Source records:
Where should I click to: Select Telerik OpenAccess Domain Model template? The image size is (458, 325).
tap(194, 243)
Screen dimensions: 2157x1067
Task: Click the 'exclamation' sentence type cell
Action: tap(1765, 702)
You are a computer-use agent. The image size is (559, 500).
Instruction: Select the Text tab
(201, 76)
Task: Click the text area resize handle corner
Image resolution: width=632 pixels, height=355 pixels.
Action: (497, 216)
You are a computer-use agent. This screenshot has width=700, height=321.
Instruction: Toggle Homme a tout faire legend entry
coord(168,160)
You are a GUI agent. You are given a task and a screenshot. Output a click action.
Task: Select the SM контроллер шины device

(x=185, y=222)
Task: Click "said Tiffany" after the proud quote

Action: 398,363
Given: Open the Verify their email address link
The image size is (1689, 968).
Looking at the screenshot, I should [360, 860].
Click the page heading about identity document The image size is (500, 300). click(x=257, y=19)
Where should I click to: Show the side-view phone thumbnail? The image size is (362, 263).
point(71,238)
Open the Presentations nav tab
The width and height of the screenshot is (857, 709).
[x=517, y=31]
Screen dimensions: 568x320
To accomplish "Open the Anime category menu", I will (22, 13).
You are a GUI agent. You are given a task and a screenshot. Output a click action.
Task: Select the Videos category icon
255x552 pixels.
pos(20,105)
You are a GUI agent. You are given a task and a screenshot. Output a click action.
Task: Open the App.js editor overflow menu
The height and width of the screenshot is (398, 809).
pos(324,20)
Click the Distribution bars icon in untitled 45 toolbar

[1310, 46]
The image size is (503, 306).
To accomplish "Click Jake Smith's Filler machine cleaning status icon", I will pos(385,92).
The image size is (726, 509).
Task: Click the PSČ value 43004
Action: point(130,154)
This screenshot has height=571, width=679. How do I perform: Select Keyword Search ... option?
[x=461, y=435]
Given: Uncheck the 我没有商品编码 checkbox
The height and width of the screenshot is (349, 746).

ASSIGNMENT → Write out all the data exactly.

EXERCISE OUTPUT →
Where should I click to: Select Telerik OpenAccess Domain Model template? The image size is (458, 325).
tap(194, 243)
Screen dimensions: 2157x1067
Task: Click the 'exclamation' sentence type cell
Action: tap(1765, 702)
You are a computer-use agent. The image size is (559, 500).
Instruction: Select the Text tab
(201, 76)
Task: Click the text area resize handle corner
Image resolution: width=632 pixels, height=355 pixels.
Action: (497, 216)
You are a computer-use agent. This screenshot has width=700, height=321.
Instruction: Toggle Homme a tout faire legend entry
coord(168,160)
You are a GUI agent. You are given a task and a screenshot. Output a click action.
Task: Select the SM контроллер шины device

(x=185, y=222)
Task: Click "said Tiffany" after the proud quote

Action: 398,363
Given: Open the Verify their email address link
The image size is (1689, 968).
Looking at the screenshot, I should [360, 860].
Click the page heading about identity document The image size is (500, 300). click(x=257, y=19)
Where should I click to: Show the side-view phone thumbnail? The image size is (362, 263).
point(71,238)
Open the Presentations nav tab
The width and height of the screenshot is (857, 709).
[x=517, y=31]
Screen dimensions: 568x320
To accomplish "Open the Anime category menu", I will (22, 13).
You are a GUI agent. You are given a task and a screenshot. Output a click action.
Task: Select the Videos category icon
255x552 pixels.
pos(20,105)
You are a GUI agent. You are given a task and a screenshot. Output a click action.
Task: Open the App.js editor overflow menu
The height and width of the screenshot is (398, 809).
pos(324,20)
Click the Distribution bars icon in untitled 45 toolbar

[1310, 46]
The image size is (503, 306).
To accomplish "Click Jake Smith's Filler machine cleaning status icon", I will pos(385,92).
The image size is (726, 509).
Task: Click the PSČ value 43004
Action: point(130,154)
This screenshot has height=571, width=679. How do I perform: Select Keyword Search ... option?
[x=461, y=435]
Given: Uncheck the 我没有商品编码 checkbox
The height and width of the screenshot is (349, 746).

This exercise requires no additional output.